On the Enunwa play: “I knew I had to get the ball out of my hands. I was throwing it away and as I went to chuck it out of bounds, he almost made a great play in the back of the end zone.”
Yes, almost accidental greatness.
And with Hernden: “I knew we didn’t have any timeouts. I thought, ‘Let’s go get a touchdown.’ … I thought he could make a move one-on-one and get in the end zone. But T.J. (McDonald) made a great play on the ball and a great tackle.”
And then there was that second excruciating interception in the third quarter. After Dolphins quarterback Ryan Tannehill fumbled the ball away at his 12, Darnold immediately went for Terrelle Pryor in the back of the end zone. Yes, Xavien Howard made a terrific play to snare the ball and get both feet inbounds, but it looked like Pryor either gave up on the route or had his signals mixed.
“We were on the same page,” Darnold insisted. “I put that on myself. I could have put the ball up a little more, give (Pryor) a chance to go up and snag it with his big body and long arms.”
Ups and downs. All arounds. This is the NFL and Sam Darnold’s a rookie. He hasn’t proven to be a franchise quarterback yet. He is no bust. He is a talented rookie in the most impatient sports town in the world.
There were two penalties that wiped out important Jet sacks. Robby Anderson fumbled away a pass reception and that turned into seven Miami points. On third-and-19 with 3:36 left, the Jets blitzed, nobody picked up Frank Gore out of the backfield and he went 20 yards for a back-breaking first down.
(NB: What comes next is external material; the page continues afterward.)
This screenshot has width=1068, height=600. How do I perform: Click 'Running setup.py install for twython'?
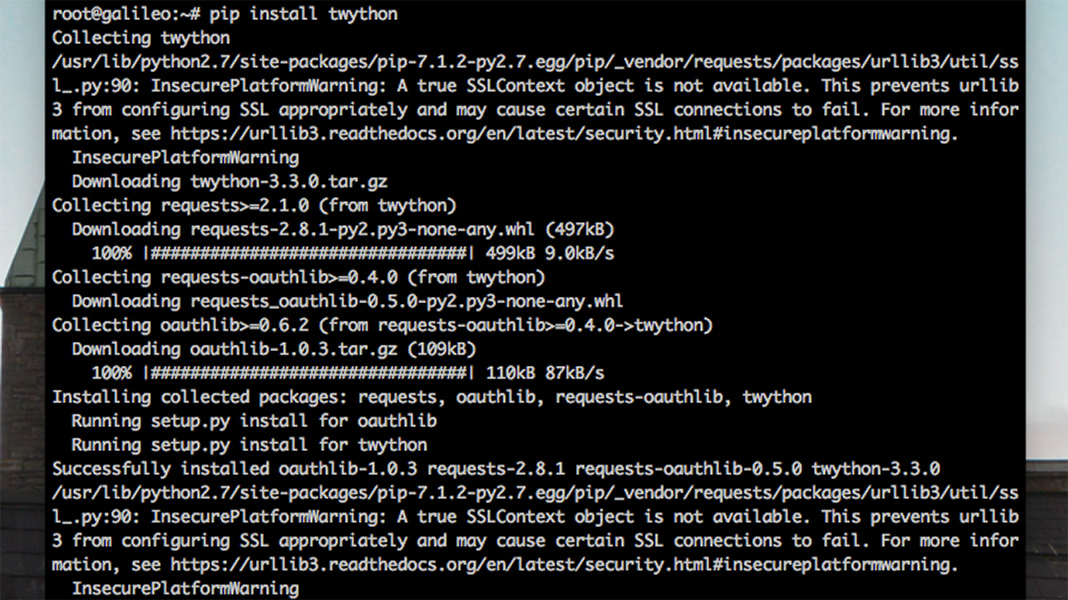249,445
“Inexcusable,” Bowles said.
South Florida South Sentinel columnist Dave Hyde pointed out the Dolphins and Bills each have started 19 quarterbacks in this millennium. The Jets, 15. In short, there’s Tom Brady and there’s the rest of the AFC East. Would really would be inexcusable would be to forget Mark Sanchez was once called The Sanchize and when Smith won his first start in 2013 a Daily News headline screamed, “A STAR IS BORN.”
A little perspective and some patience is in order. The next game is in Cleveland.